[schoen]

It scared me to see that the author recommended running

  curl http://nginx.org/keys/nginx_signing.key | sudo apt-key add -

(This adds a key or keys downloaded over an unauthenticated http connection to one's Debian keyring, allowing whatever keys the network sends back to authenticate any future package updates.) I wrote to the author with a note expressing my concern.

[llambiel]

I agree with your concern. As a temporary "workaround" I've updated the article with a SHA256 checksum of the key. I'll chase the Nginx team for serving this key over https

[click170]

We should really be verifying the fingerprint of the key itself, even if it is served over HTTPS.

[schoen]

Thanks for the update!

[lamby]

Note that it also does not limit the key to simple nginx packages - if I take control of that repo I could trick you into installing my version of, say, base-files or bash, etc.. :(

[icebraining]

Unfortunately, it seems there's no secure way to fetch the key. The nginx team recommends one checks the "web-of-trust" to check if the key is signed by others.

[rajivm]

At the least though it could be https.

[schoen]

I also suggested that in the meantime the author of the article can provide a SHA256 checksum, so you can see if you get a different key than he does.

[rlpb]

Stick it on a keyserver, and then ask gpg to fetch it from that keyserver with the full fingerprint. Assuming that your instructions that include the fingerprint are secure (which they have to be, else the instructions could root your box anyway), then that should be reasonable.

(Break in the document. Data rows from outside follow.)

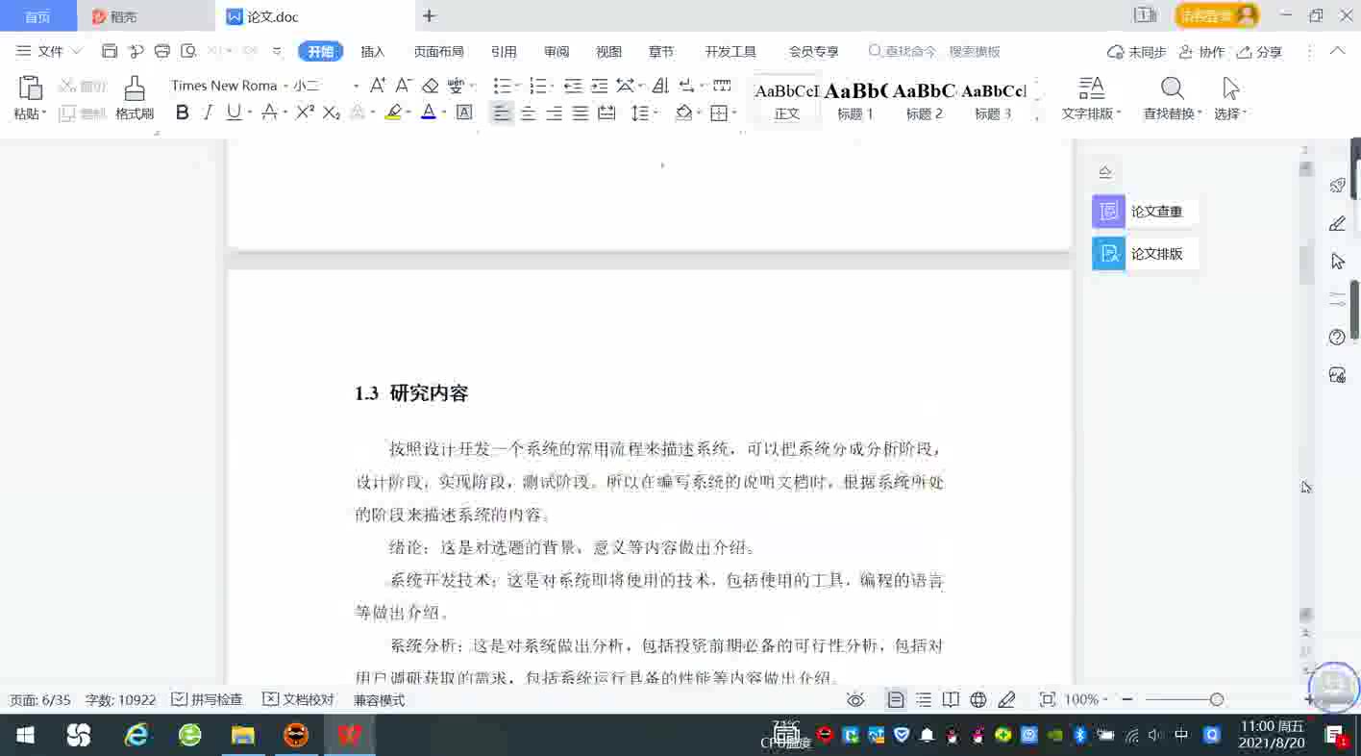Click the clear formatting eraser icon

(430, 86)
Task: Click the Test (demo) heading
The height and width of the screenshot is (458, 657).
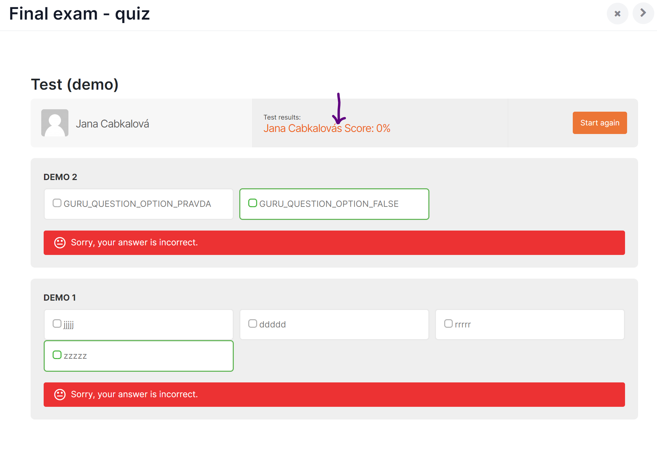Action: 75,85
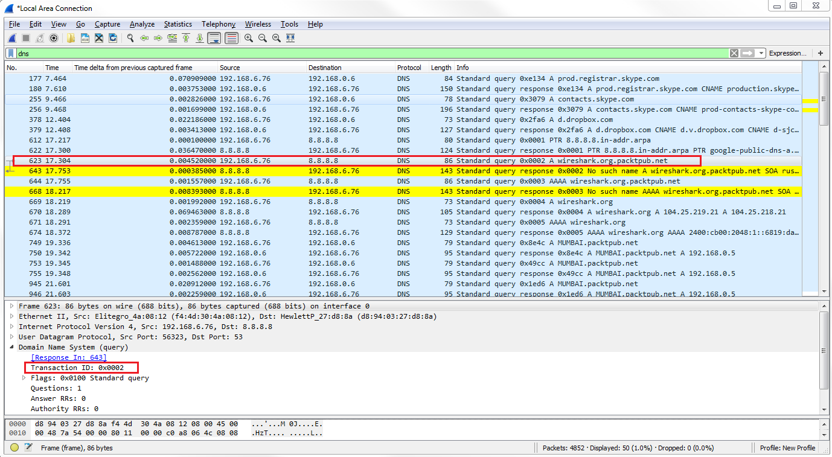Open capture options gear icon
This screenshot has height=457, width=832.
(x=54, y=38)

This does assume that gpg verifies that the key retrieved matches the ID requested, which I assume it does. Otherwise that'd be quite a serious bug.

[icebraining]

The question is how to ensure you're getting the right fingerprint. If you have that, you can just as easily fetch the key using HTTP and verify it.

[rlpb]

I covered that when I talked of the security of the instructions. The real question is how to ensure you're getting the right instructions, since they could direct you to download a different source entirely.

If you have ensured that you're getting the right instructions, and those instructions supply the right fingerprint, then you can be sure that you have the right fingerprint.

[dublinben]

Based on the PGP pathfinder here[0], it is likely this is a valid key. I'm only a few signatures away from this nginx signing key.

[0]http://pgp.cs.uu.nl/

[StavrosK]

The problem is that "this" changes depending on who runs your network. You see the correct key, but I might not.

[e12e]

Also, while apt-key might handle random input fine, I'm concerned with anything that goes "curl http://example.com | sudo ...". In this special case, "apt-key add -" should avoid most problems - but I'd still prefer verifying the (possibly untrusted) gpg-key as a normal user, and then elevating to add what appears to be the correct key, and a valid gpg-key via apt-key add.

[click170]

What bugs me is how prevalent that has become.

I'm looking at you Jenkins![0]

[0] https://wiki.jenkins-ci.org/display/JENKINS/Installing+Jenki...

[tokenizerrr]

Jenkins at least serves the key over HTTPS. Would you instead prefer they did not offer packages for your package manager at all? I sure wouldn't, I really appreciate those packages for easy upgrades.

[click170]

I would prefer if they made it easier for people to verify the gpg key fingerprint for those of us who want that extra level of security. You don't have to verify the fingerprint if you don't want to but at least give me the option.

[goodplay]

The rust project also advocates this method of installing software on their download page. To their defense, however, they do offer gpg signatures for their tarballs, even if you need to dig around for a bit to find them.

Also, anyone suggesting that this method of downloading and installing software is secure due to its use of HTTPS is incredibly reckless.

[schoen]

There's a ton of important software that people are installing over HTTP, so using HTTPS is unfortunately already super-substantial progress. Chris Palmer gave the sad example of PuTTY a couple of years ago:

https://noncombatant.org/2014/03/03/downloading-software-saf...

(after what I think was a long time, the actual download links themselves are now HTTPS, although they're all still served -- along with the signatures -- from an HTTP page)

I'm certainly not going to defend the idea that HTTPS is enough authentication for software installations (I'm writing an article related to software transparency), but there's a pretty big bootstrap problem and infrastructure gap right now.